Era 13:00 por aí. “- Karine, não aguento mais, quero ir pra Maternidade”. Havia escolhido a Maternidade Santa Fé, pois meu plano cobria e eu queria a suíte PPP. Não me importava o hospital na verdade, pois estava com a equipe do Instituto. O caminho para a Maternidade Santa Fé, PQP, que sofrimento sentir contração no carro, que desconforto, que dor. Juro que pensei que a Gabi nasceria ali. Chegamos a maternidade, Guilherme me deixou na porta e foi estacionar, Karine e Dani estavam a caminho e eu não avistava a Dra Quésia e nem a Bel Cristina minha doula. Enquanto isso, me encostei numa parede gelada na recepção, e a cada contração eu fazia um semi-agachamento. (risos) Sozinha, as pessoas na recepção olhavam pra minha cara com uma expressão de piedade. Eu é que estava com piedade delas, sentadas, esperando sei lá o que. Eu estava a espera da Gabriela, que estava batendo na porta já.

Chega todo mundo junto na recepção e subimos para a suite, tinha muita bolsa na mão do Guilherme, fizemos uma bolsa só de comidinhas, snacks, refri, gatorade, chocolate, bala, melzinho, castanhas para nossa estadia (olho de tandera demais… parecia que iamos ficar 1 mês fora). Entrei no elevador e me veio aquele enjôo. Escuto a Bel falando: olha a ocitocina já fazendo efeito. Entrei na suite e sentei na bola, fiquei por um bom tempo… enquanto todos conversavam a minha volta. Entre uma contração e outra, vida que segue. Durante cada contração, vida que quer seguir. “Quer tentar ir pro chuveiro?”.. fui tentar, não dava, as pernas bambeavam a cada contração. Entrei na banheira, que alívio! Porque não tinha entrado antes?! Guilherme e Bel se revezavam no banquinho em frente. Uma vez e outra a Karine auscultava a Gabizinha. Tudo certo! Dani tirava fotos, totalmente invisível. As vezes ficava sozinha na banheira de olhos fechados e  passava o filme da gravidez na minha cabeça, o teste, as consultas, o Zica vírus (parte chata que contarei em um outro relato). Lembro que queria um tic tac, a presilha de cabelo, meu cabelo tava uó! Como deveria estar saindo nas fotos?!

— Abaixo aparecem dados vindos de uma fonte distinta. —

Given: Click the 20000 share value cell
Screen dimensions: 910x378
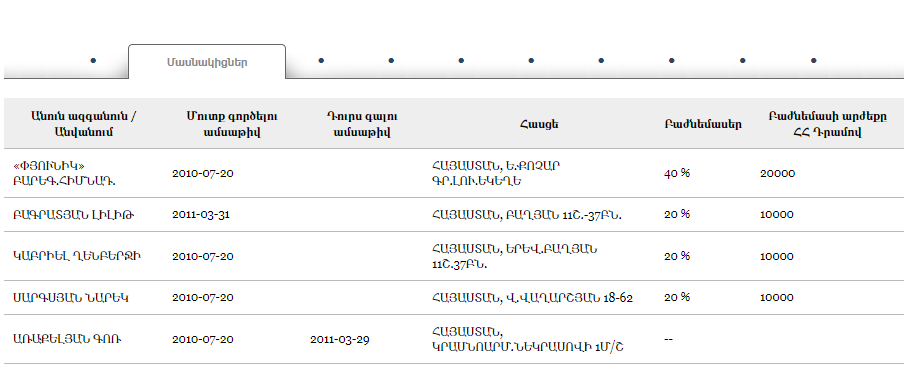Looking at the screenshot, I should (778, 173).
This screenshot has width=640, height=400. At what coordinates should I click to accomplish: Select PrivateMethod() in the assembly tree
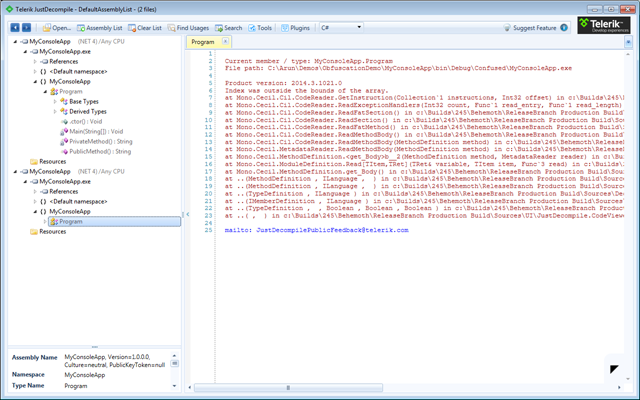(100, 141)
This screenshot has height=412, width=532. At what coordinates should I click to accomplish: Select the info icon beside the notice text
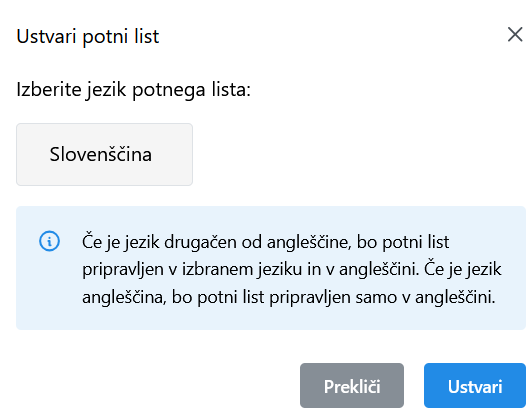pos(50,241)
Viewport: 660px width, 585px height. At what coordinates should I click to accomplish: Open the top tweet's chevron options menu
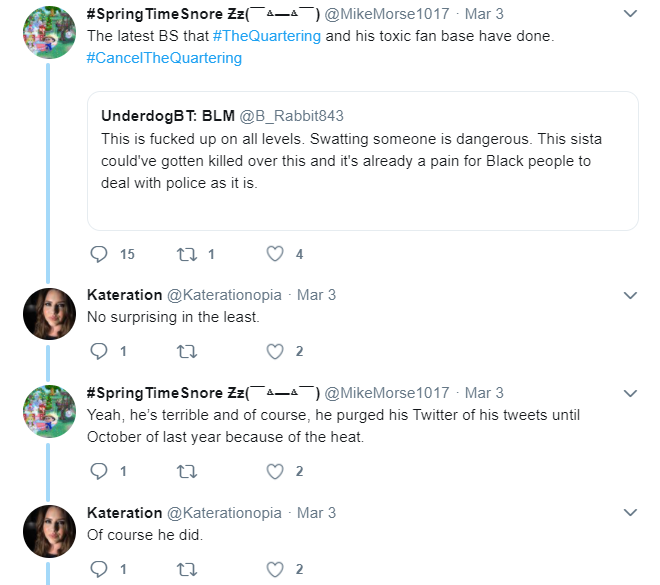[x=630, y=14]
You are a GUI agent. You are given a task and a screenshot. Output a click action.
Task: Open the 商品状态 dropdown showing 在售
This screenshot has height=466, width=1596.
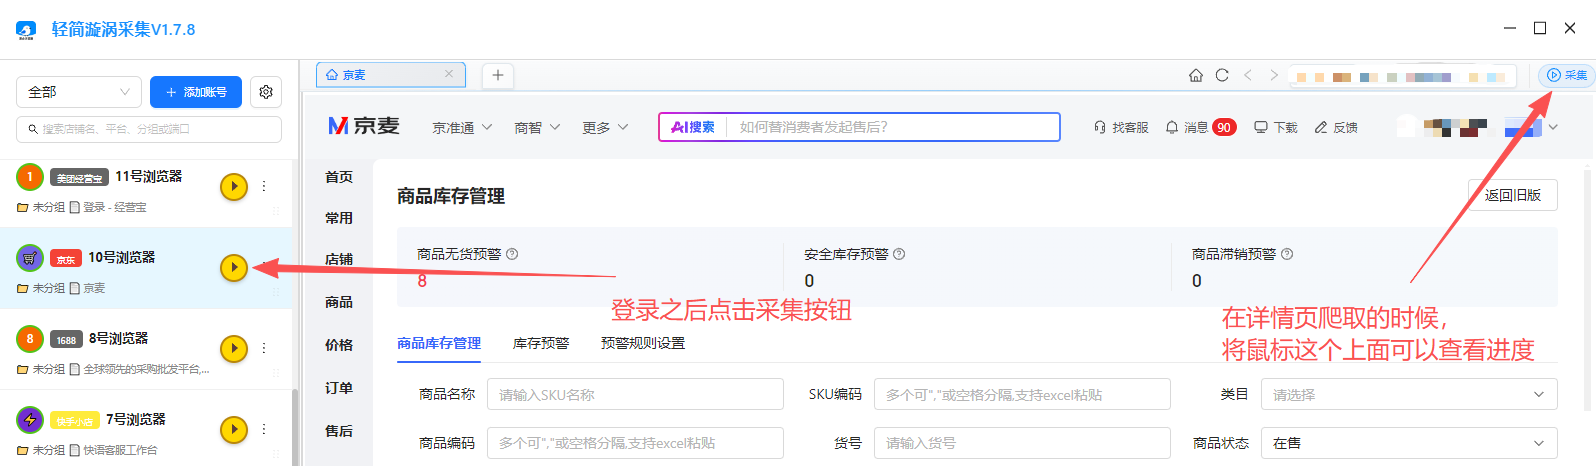1408,443
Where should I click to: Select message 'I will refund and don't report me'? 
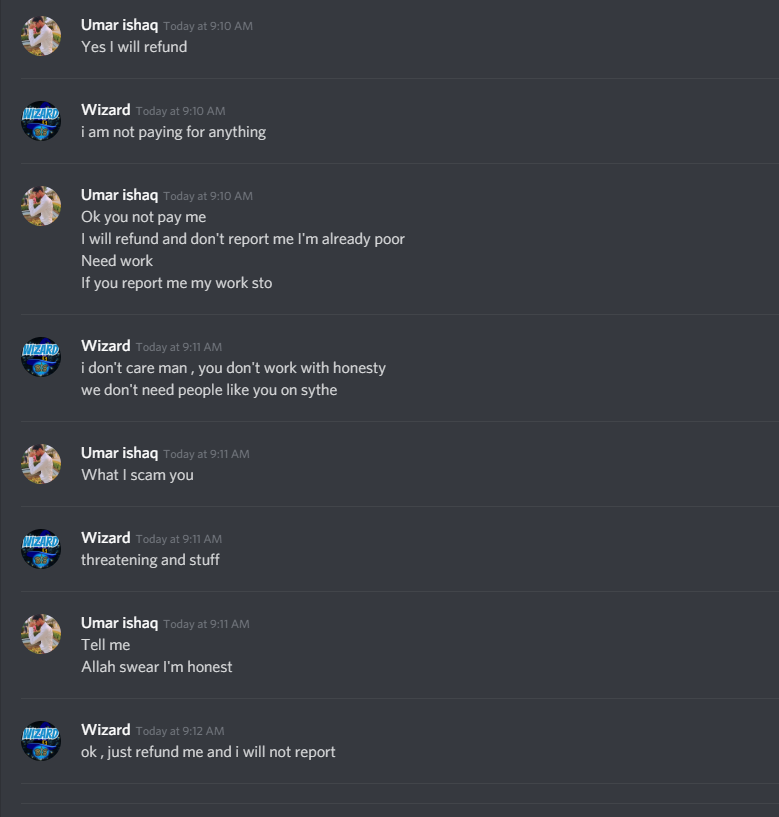click(243, 239)
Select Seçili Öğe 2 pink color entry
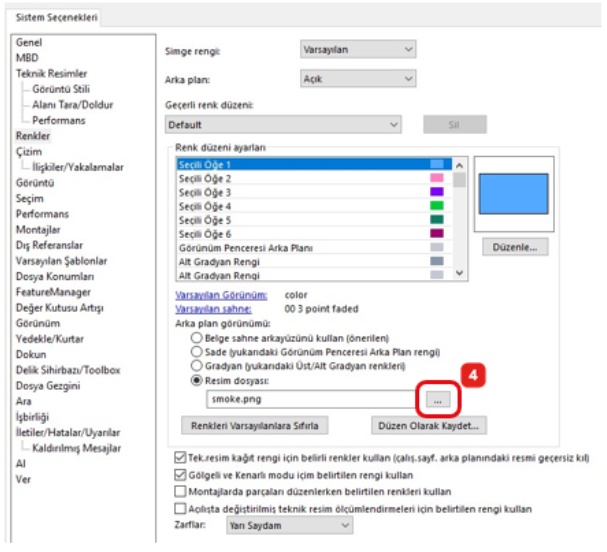This screenshot has width=607, height=552. 310,177
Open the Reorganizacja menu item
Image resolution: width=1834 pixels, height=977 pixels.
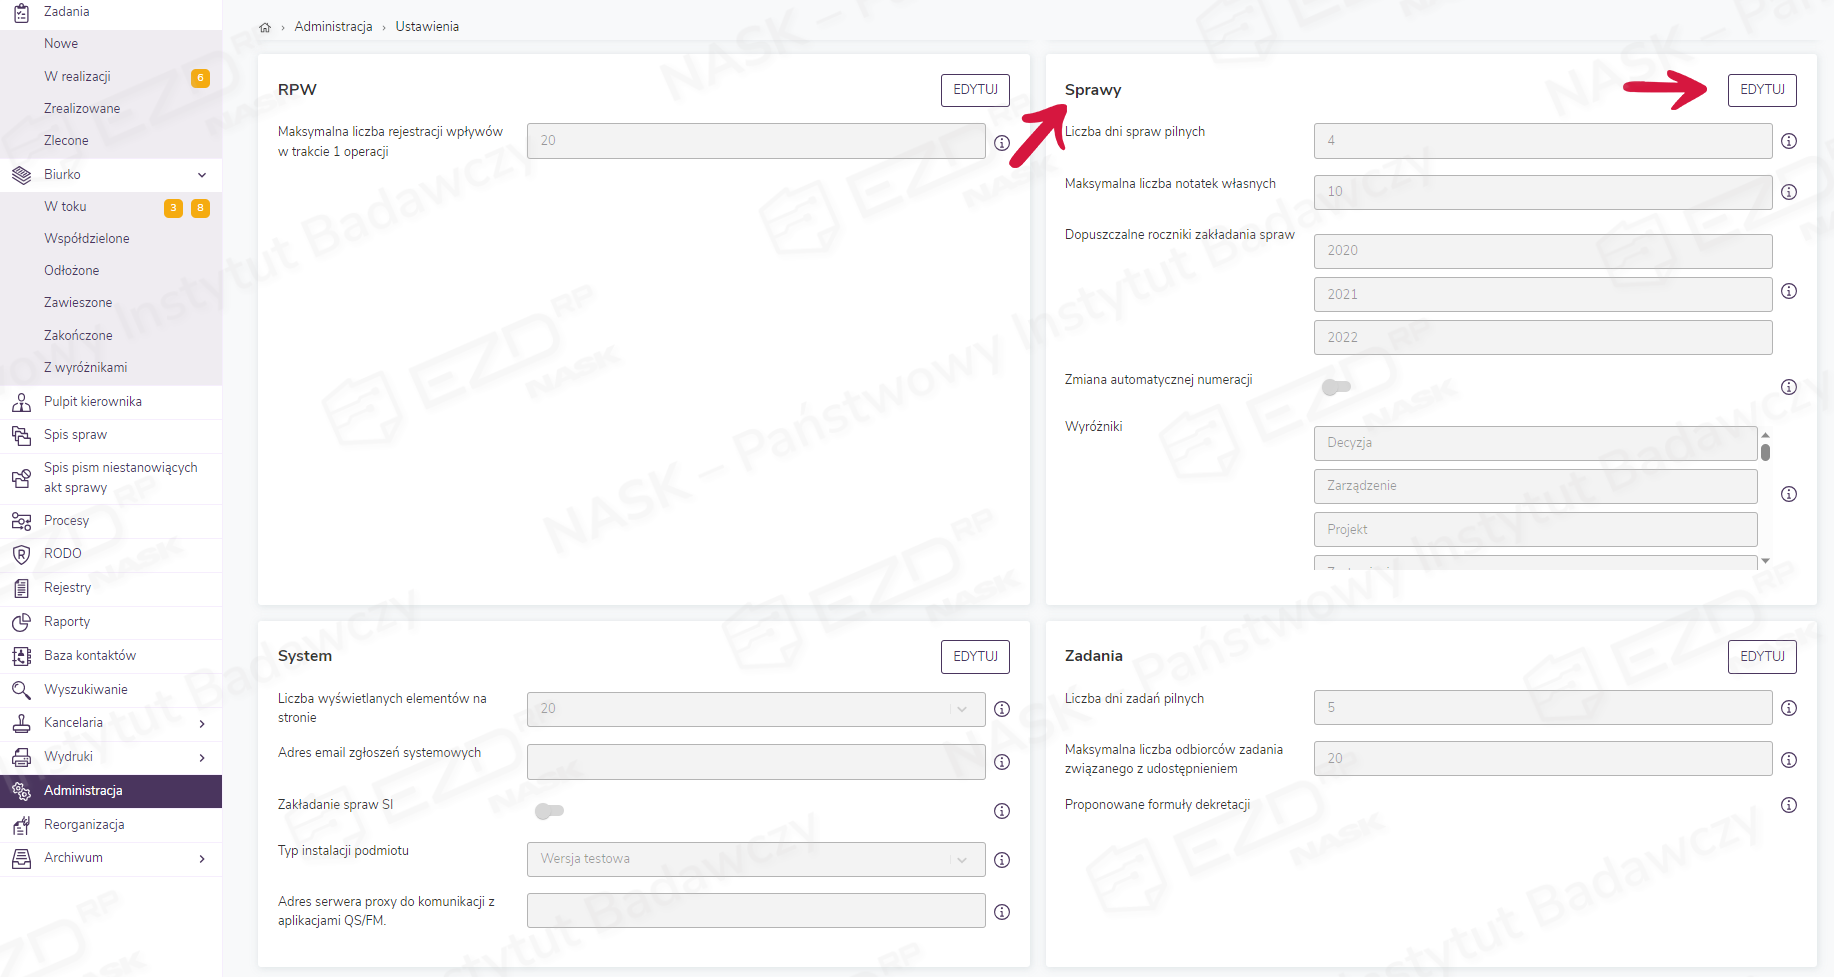pyautogui.click(x=84, y=825)
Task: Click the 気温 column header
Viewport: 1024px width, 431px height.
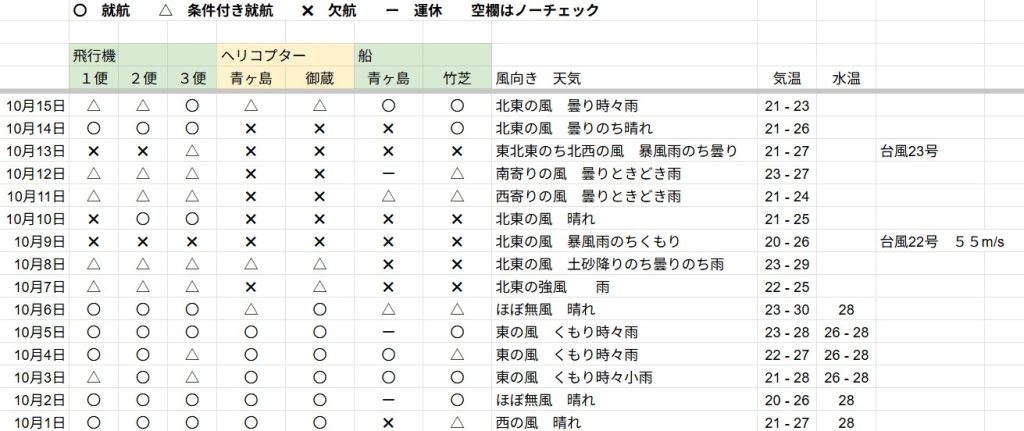Action: point(787,78)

Não sei que horas eram, mas minha respiração começou a ficar bem ofegante, senti uma queimação. “Respira, respira” – dizia Bel; Era o círculo de fogo. A partir daí, eu estava nas nuvens, na partolândia, estava “high”, escutava as vozes no fundo, escutava um mantra da Bel, a Karine falando: “acho que a bolsa dela estourou”. Tinha estourado mesmo, mas eu não conseguia responder. Escutei a Dani falando, nossa que parto calmo e silencioso. Estava cansada, eram umas 18:00 já?! Por aí. “Põe a mão, você vai sentir a Gabi vindo”. Não quis. Veio outra contração e resolvi sentir… senti o cabelinho dela. Que emoção! Esse toque foi o gatilho, para uma leoa sair de dentro de mim. Eu, que sou canceriana. Eu, que falo baixinho. Soltei um urro, estava no expulsivo! E vieram vários outros urros depois desse, um urro forte, potente. Busco Guilherme que estava atrás de mim, olho arregalado. Eu estava cansada. “Lindo não aguento mais”, “Preta, falta pouco”. E faltava mesmo!

Em uma contração saiu a cabeça e na outra o corpinho. Ela veio igual um peixinho, peguei e a embalei! Guilherme nos abraçou. Que emoção! Linda, perfeita e com um olhar desconfiado. As 18:49 do dia 15 de junho de 2016 Nasce Gabriela, nasce a mãe, renasce a Poliana.